BEGIN Dataset excerpts

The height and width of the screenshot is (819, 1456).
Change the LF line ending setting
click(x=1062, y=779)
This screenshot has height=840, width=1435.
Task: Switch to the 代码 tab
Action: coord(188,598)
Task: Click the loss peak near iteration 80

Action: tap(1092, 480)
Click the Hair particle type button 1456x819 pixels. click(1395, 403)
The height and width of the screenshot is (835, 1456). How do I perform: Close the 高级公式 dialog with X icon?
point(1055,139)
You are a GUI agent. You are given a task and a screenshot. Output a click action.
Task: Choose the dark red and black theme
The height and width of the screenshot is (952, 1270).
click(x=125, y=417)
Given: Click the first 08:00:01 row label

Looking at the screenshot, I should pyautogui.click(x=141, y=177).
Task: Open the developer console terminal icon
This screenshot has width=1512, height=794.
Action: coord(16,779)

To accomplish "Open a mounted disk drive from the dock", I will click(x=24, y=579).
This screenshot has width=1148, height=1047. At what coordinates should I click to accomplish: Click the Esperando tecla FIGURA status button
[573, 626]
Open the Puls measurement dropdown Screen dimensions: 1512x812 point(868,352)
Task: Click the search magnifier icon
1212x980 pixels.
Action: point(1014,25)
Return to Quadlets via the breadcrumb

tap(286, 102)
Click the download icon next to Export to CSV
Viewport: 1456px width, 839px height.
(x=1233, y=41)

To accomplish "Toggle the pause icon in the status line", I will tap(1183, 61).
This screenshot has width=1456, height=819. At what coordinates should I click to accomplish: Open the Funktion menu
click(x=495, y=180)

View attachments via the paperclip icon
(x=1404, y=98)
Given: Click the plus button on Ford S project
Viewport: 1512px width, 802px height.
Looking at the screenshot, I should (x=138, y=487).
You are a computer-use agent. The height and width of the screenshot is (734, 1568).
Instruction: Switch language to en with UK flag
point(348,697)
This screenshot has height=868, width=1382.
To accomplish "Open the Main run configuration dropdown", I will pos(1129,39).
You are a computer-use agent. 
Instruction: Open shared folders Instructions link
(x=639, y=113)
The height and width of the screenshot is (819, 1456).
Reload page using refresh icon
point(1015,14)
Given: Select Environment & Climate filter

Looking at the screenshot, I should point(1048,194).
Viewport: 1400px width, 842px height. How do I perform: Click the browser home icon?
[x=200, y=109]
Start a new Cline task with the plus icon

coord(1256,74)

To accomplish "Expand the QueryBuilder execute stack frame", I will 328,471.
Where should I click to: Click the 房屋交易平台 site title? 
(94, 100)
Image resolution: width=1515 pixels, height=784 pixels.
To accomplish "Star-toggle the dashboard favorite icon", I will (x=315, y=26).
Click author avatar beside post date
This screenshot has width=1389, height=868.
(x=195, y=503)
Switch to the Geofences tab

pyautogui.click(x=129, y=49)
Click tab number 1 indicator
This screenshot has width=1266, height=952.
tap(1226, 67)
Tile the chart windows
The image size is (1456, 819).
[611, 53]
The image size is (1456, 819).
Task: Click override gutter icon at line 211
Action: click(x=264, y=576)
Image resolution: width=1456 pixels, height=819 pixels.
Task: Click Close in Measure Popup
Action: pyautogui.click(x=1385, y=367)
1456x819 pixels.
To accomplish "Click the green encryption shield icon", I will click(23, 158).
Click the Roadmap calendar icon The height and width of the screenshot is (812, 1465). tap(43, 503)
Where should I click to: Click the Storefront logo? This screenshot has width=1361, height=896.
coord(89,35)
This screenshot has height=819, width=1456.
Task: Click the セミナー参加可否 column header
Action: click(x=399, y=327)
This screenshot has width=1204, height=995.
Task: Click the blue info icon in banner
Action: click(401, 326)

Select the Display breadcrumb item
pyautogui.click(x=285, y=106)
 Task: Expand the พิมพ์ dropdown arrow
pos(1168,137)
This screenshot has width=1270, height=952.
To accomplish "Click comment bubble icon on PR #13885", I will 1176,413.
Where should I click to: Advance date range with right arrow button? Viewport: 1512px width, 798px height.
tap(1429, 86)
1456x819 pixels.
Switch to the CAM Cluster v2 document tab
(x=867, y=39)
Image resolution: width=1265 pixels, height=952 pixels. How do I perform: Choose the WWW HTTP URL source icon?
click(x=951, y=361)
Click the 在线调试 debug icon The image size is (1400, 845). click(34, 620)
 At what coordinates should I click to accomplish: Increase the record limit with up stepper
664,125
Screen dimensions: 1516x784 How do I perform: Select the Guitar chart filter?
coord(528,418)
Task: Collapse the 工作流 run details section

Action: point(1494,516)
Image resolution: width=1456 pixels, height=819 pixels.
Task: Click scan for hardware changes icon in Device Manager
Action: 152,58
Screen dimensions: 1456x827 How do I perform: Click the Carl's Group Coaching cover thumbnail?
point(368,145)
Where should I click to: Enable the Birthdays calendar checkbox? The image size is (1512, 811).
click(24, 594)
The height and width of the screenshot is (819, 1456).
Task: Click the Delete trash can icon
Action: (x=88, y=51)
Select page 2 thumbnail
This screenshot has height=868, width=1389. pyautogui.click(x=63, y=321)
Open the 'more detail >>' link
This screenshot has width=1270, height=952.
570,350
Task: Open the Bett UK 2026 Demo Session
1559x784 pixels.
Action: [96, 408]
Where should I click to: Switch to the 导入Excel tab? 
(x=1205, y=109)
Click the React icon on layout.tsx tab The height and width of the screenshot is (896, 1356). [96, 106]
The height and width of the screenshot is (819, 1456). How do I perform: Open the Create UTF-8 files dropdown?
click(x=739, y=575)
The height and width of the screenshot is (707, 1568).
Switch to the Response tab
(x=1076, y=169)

END Dataset excerpts

▶ _Aim of the task_: Could you work out how many lines above contain the string "agent"? Answer with the number only.

▶ _Output for this exercise_: 3